Invest in the USA (IIUSA), a D.C.-based group, asked the court’s permission Thursday to file an amicus brief in the case. It said it’s concerned about the fate of immigrants who each invested $500,000 in Path America’s projects in Everett and Seattle in hopes of becoming permanent U.S. residents by obtaining an EB-5 visa.

Work on the two projects ground to a halt in late August when the Securities and Exchange Commission (SEC) sued Path America and Dargey, its founder, alleging the Bellevue resident had diverted more than $17 million of investor funds for his own use or unauthorized projects. Dargey lost control of Path America on Oct. 22 when U.S. District Court Judge James Robart put the company in receivership.

Of the 250 Chinese nationals who invested in Path America’s projects, the 170 who contributed capital to the just-begun Potala Tower in Seattle are most exposed, though several have asked the court for refunds.

In court briefs, SEC lawyers cast doubt on Potala Tower’s viability. Path America told investors that the project would cost $188 million, with $122 million in funds from EB-5 investors, $30 million from Path America and $36 million in construction loans.

So far Path America has raised $85 million in EB-5 funds for the project, $37 million shy of its target. Moreover, the SEC alleges, Dargey misappropriated about $35 million from the Potala Tower account, including a $15.8 million personal loan.

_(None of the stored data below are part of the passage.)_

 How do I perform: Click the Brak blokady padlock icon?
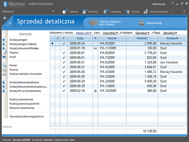pyautogui.click(x=141, y=23)
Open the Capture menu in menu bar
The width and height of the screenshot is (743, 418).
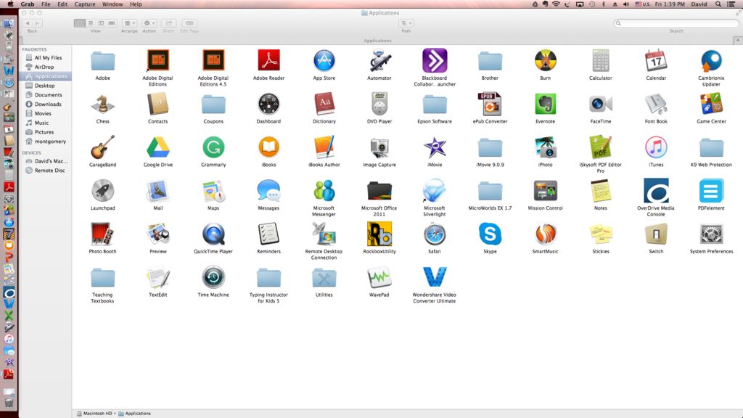pos(85,4)
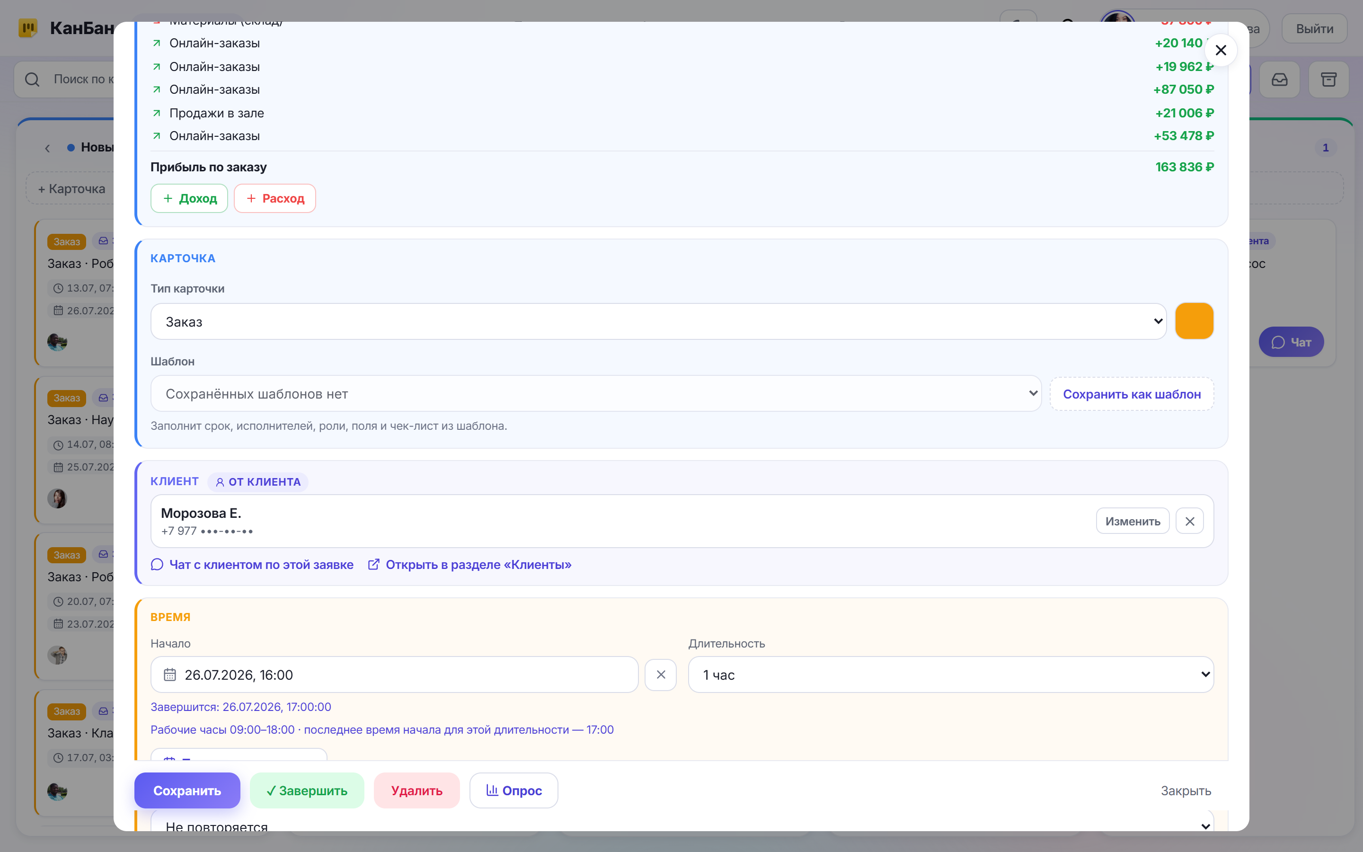
Task: Remove client Морозова Е. with the X icon
Action: (1190, 521)
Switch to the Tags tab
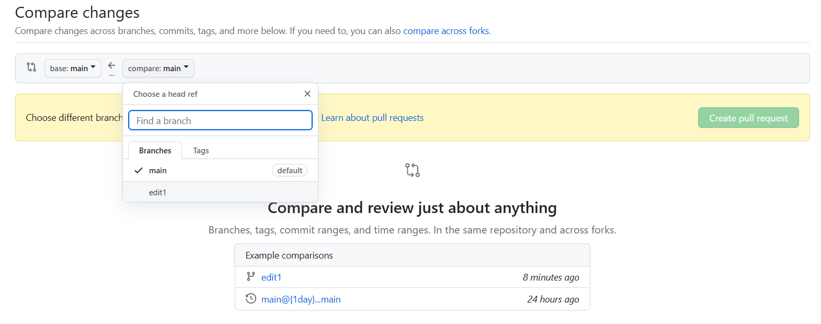Screen dimensions: 821x324 201,151
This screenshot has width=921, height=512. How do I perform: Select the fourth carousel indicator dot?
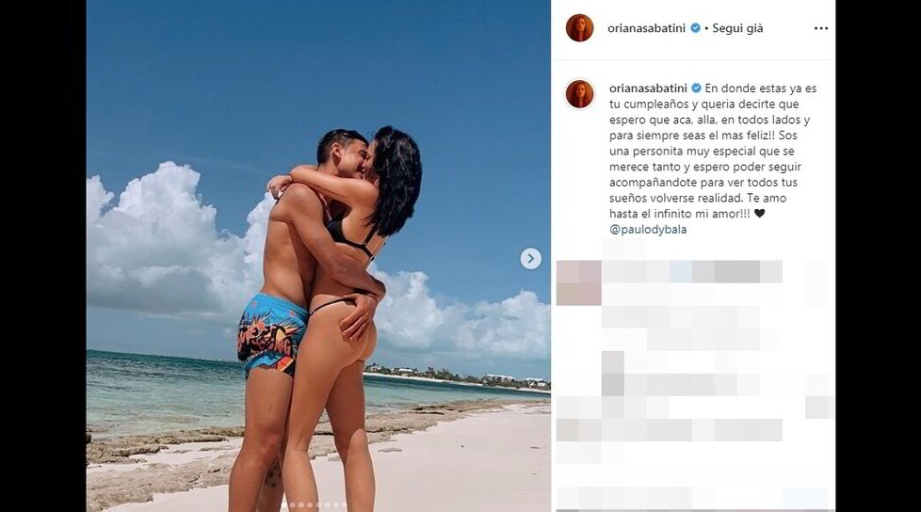310,505
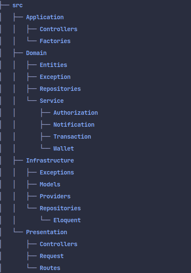This screenshot has height=273, width=191.
Task: Open the Domain directory
Action: click(x=36, y=53)
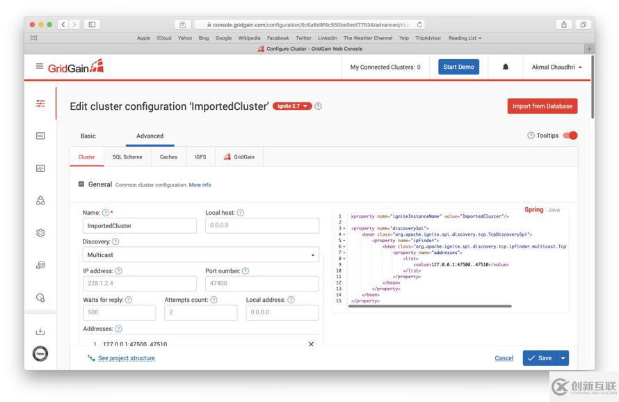The height and width of the screenshot is (402, 619).
Task: Open the activity history clock sidebar icon
Action: (40, 297)
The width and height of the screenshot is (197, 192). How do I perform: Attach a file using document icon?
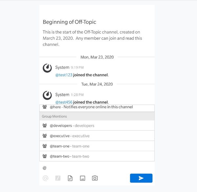pos(70,178)
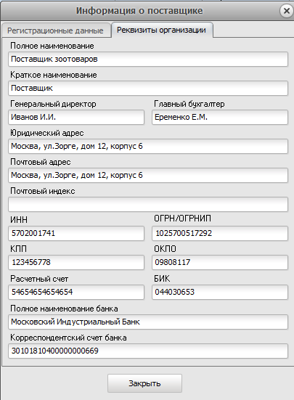Screen dimensions: 294x400
Task: Focus the Юридический адрес field
Action: [148, 146]
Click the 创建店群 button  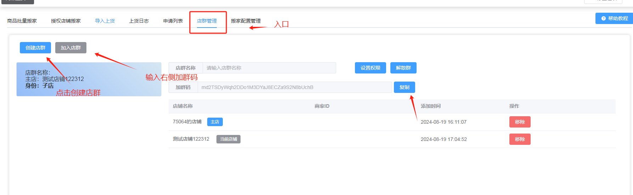click(x=35, y=48)

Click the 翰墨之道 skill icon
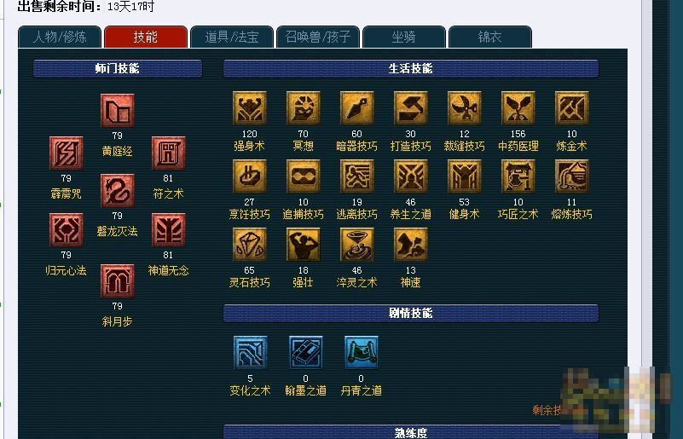point(306,352)
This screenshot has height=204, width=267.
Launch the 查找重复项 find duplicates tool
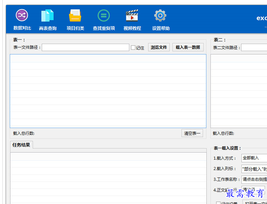tap(104, 19)
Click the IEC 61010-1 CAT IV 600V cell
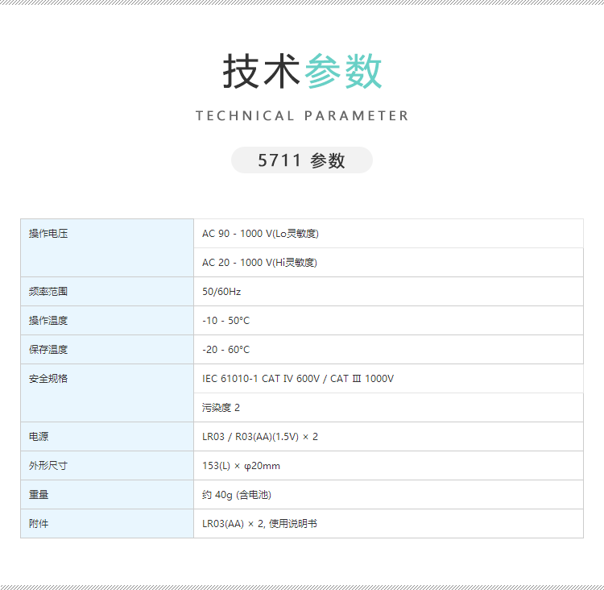This screenshot has width=604, height=590. click(388, 379)
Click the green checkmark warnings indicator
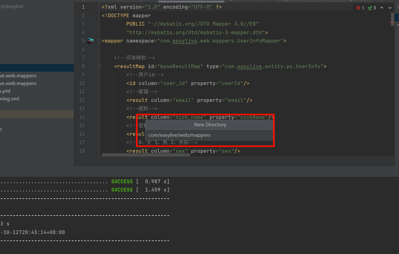The width and height of the screenshot is (399, 254). (x=370, y=8)
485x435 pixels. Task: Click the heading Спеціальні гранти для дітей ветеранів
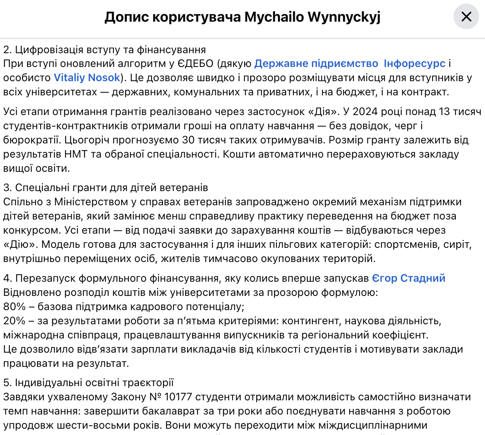click(106, 188)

Voya Insurance and Annuity Co. has committed to lending the tower project $66 million, and a Shanghai firm has invested $30 million for a 20 percent equity stake in it. But that may not be enough to finish the project, the SEC alleges.

In response, Dargey attorney Daniel Dunne said the tower can be finished given that Dargey and Path America are committed to “repayment of all funds borrowed from the Tower project.”

The national trade group says killing the project would end the Chinese immigrants’ quest for permanent U.S. residency and have ripple effects on IIUSA’s 270 member firms, which raise capital from foreign investors through EB-5.

“Since 2008 the Program has generated $11.92 billion in foreign direct investment that stimulates U.S. economic growth, providing hundreds of thousands of jobs to U.S. nationals,” according to IIUSA.

After the SEC sued a Chicago EB-5 promoter in 2013, the pace of EB-5 investor applications to the federal immigration agency slowed considerably, and picked up only after immigrant investors in that deal received refunds, IIUSA says.

In the Path America case, however, construction began and investors’ funds are tied up already.

IIUSA said it has no stake in the SEC’s civil fraud case against Dargey, who rose from an obscure immigrant to well-to-do developer in barely a decade.

Because the number of Chinese EB-5 applicants vastly outstrips the number of visas allotted, Path America’s Chinese investors can’t start over without facing a years-long delay.

How the court treats the investors’ interests could have broad implications for the EB-5 program, IIUSA said.

“If this reputation is tarnished even slightly, IIUSA’s members will face significant decline [in] investor confidence, which in turn diminishes the Program’s capacity to create jobs, improve the economy, and expand the United States’ tax base.”